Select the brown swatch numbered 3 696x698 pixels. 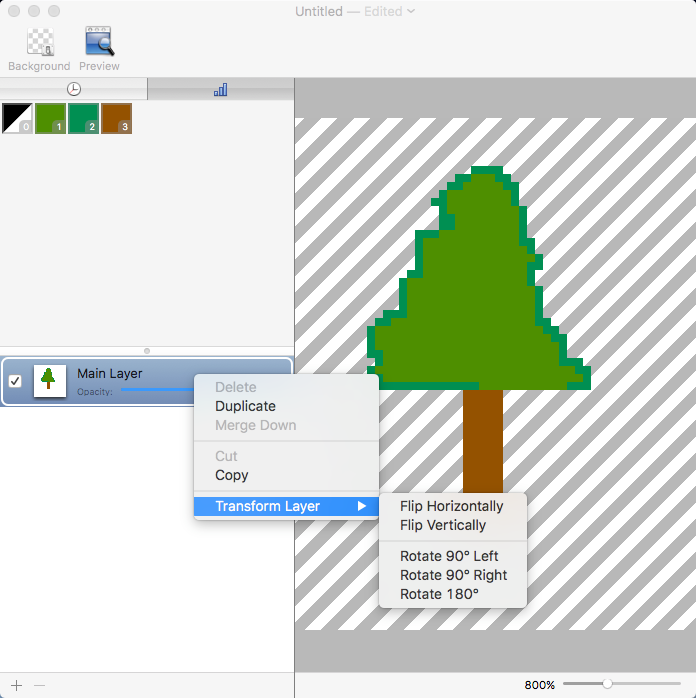click(116, 118)
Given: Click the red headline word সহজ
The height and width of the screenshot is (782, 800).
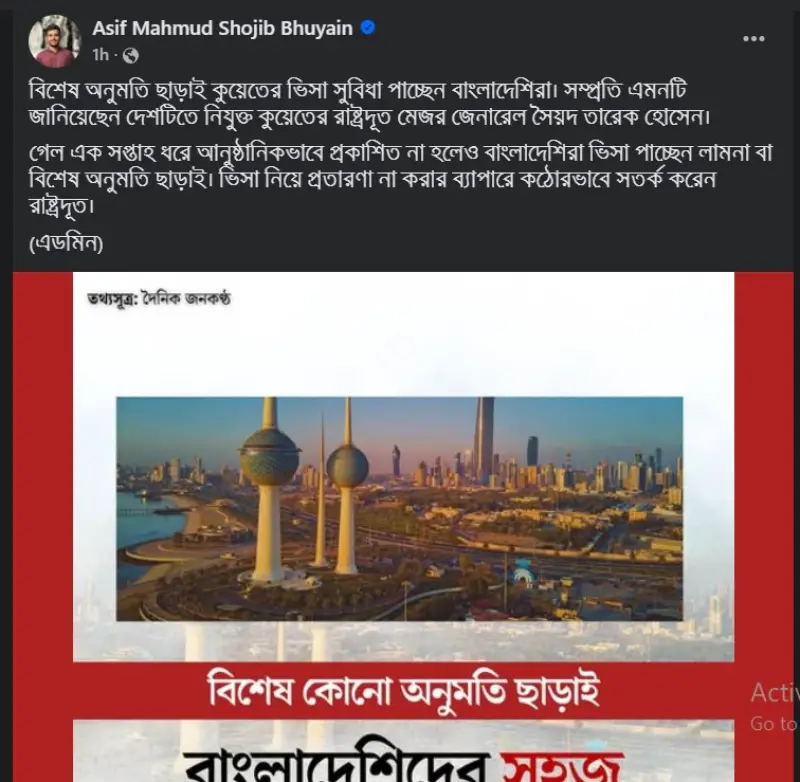Looking at the screenshot, I should [x=563, y=766].
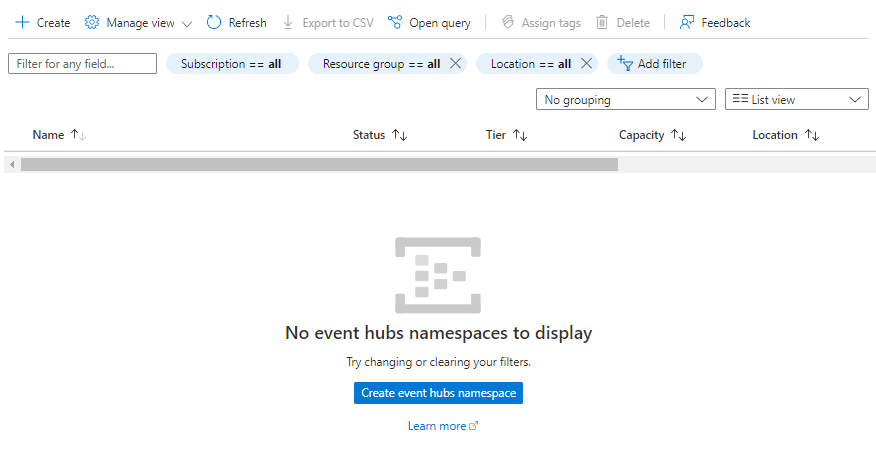The height and width of the screenshot is (449, 876).
Task: Click the Open query icon
Action: (x=395, y=22)
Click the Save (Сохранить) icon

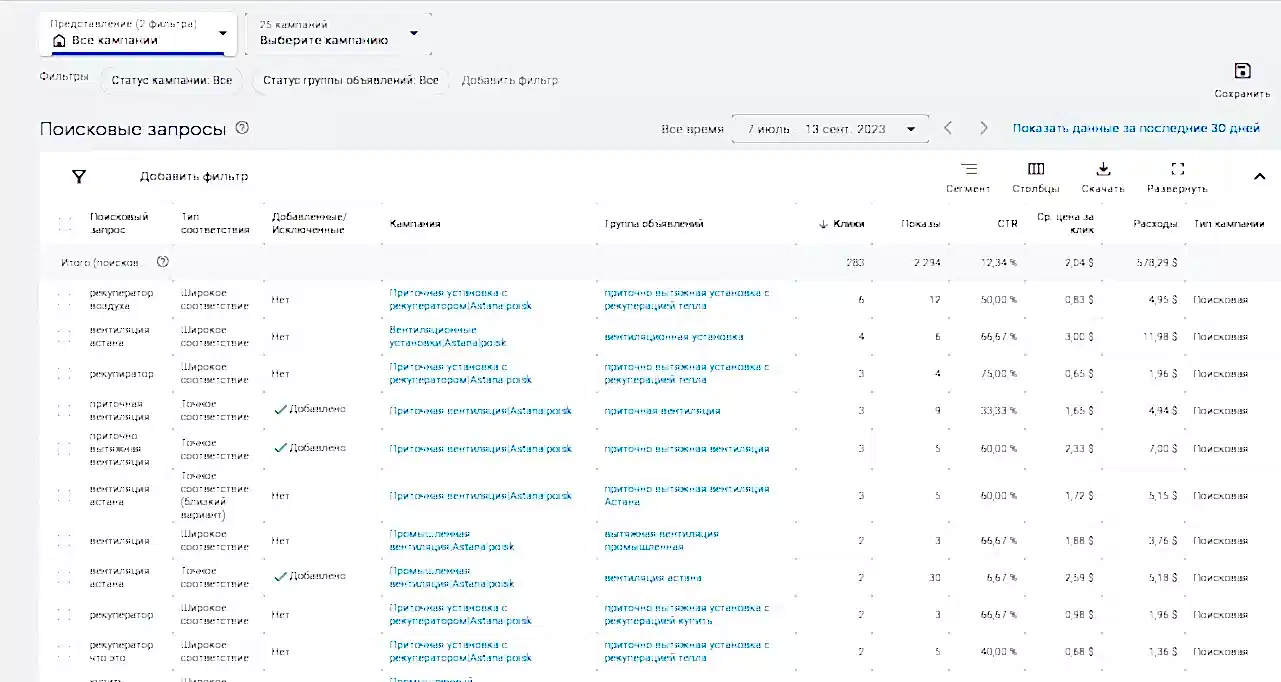[x=1242, y=71]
——————————
Format the material above as a JSON list of strings, from the line containing "Given: Click the red headline word সহজ" through the end of the material, with one string per line. Omit blank lines and leave out the pictures.

[
  "Given: Click the red headline word সহজ",
  "The height and width of the screenshot is (782, 800).",
  "Looking at the screenshot, I should [x=563, y=766].",
  "The height and width of the screenshot is (449, 876).",
  "Task: Click the Open query icon",
  "Action: (x=395, y=22)",
  "Click the Save (Сохранить) icon",
  "[x=1242, y=71]"
]